My original plan went out the window when he died like most plans I had.
Like every single plan I had.
I was not even going into teaching when he was here.
I was just getting a piece of paper to have a piece of paper.
A piece of paper in health care administration.
Something to shove into the faces of those that doubted my abilities.
Something to further my career and perhaps help me really find a job I loved.
And I am happy that it is done.
I really am.
And I am proud of myself.
I really am.
But I want to call him.
I want to hug him.
I want to hear him say "I am proud of you" in front of me not inside my head.
I know he would be.
I truly know that if there is an after life and all that he is rooting for me.

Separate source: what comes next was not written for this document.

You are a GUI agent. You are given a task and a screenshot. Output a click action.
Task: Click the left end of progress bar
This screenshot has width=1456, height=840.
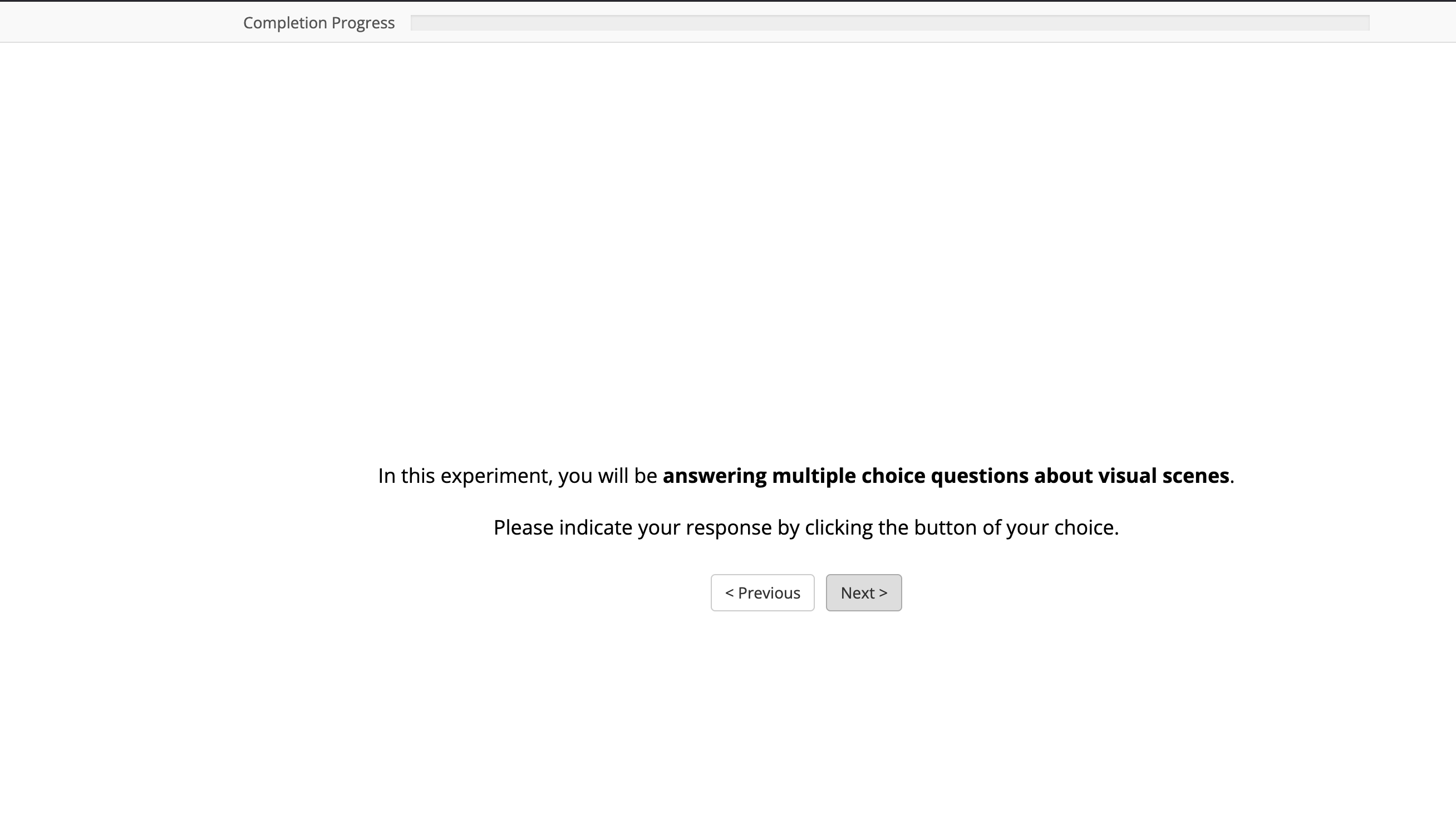pos(419,23)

But that is not satisfying my craving for his pride.
His looking at me with a big cheesy smile.
If he was still here, I would not be here.
I would be somewhere else.
I would not be finished today.
I would not be finishing with education.
I still had a while to go with my part time school status.
I would still be plugging away at that.
But yet with his death, I got a new opportunity.
Yes, it is great that I am making a positive out of a negative.
Blah blah blah.
But there is still this feeling in my stomach that wishes I still had him instead.
Instead of having my AA in education, I would rather have him.
Knowing that without him gone, I am accomplishing goals.
Knowing that he died, so now I can do these things.
Then there is the whole thing of it is just an AA.
It is not that big of a deal.
And this nagging voice that says "It took you long enough."
But then I think about the day when Ms. Pat Duncan standing in her office at the Governor's School in Dublin, Virginia on a fall day back in 1997 told the sixteen year old me I would never become anything.
Maybe it is her voice that is nagging me.
And I say to her "Look at me now."
Look at everything I have overcome.
Look at everything I have become.
Maybe not in the traditional way.
Maybe not going the same route as most people.
But I have done a lot.
I am a lot.
And I will be a lot.
So to my dear husband.
So to my best friend.
So to the man who helped me in so many ways that I have discovered and that I will discover.
Thank you! Thank you for keeping your promise of providing for me even in your death.
Thank you for not making me cash in that new savings bond.
I still love you.
I will always love you.
I will try to be happy in this catch 22.
I will try not to focus on the pain.